Records excerpted from a collection

* * * *

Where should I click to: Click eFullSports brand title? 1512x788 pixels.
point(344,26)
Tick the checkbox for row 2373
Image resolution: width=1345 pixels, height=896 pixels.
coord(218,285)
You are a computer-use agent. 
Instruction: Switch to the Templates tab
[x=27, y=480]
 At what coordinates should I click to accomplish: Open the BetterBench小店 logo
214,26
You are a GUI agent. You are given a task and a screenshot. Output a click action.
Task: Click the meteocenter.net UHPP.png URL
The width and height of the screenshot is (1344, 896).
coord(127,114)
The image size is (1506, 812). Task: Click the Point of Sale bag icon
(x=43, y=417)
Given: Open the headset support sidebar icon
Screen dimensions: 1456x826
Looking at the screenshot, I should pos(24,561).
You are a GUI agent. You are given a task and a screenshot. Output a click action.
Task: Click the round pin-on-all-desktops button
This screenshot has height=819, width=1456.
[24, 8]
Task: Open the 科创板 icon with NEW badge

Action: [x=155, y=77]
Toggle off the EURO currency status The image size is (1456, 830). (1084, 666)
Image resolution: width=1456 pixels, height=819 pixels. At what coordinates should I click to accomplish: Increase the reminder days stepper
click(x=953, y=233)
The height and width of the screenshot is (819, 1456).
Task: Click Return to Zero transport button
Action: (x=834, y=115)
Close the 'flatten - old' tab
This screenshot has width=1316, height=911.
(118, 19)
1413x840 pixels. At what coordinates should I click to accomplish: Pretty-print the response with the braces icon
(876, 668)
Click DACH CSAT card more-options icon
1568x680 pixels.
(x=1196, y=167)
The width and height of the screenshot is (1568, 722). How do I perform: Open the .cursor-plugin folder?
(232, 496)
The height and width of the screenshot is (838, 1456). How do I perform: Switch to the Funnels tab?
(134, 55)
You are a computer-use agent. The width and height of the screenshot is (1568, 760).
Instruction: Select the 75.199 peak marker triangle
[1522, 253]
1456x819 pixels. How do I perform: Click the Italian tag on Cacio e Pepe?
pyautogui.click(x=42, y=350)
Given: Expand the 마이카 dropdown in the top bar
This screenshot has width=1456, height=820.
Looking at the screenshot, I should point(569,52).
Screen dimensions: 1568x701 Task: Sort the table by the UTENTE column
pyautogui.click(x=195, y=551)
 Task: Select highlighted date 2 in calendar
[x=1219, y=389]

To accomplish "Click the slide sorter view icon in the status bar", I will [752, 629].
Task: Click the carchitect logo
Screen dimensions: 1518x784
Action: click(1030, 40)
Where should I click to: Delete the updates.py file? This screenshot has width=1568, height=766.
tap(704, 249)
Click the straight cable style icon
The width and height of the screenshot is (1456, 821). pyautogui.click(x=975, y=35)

* * * *

Using the entries, count how many lines contain the string "status". Write only the number.

[Solution] 2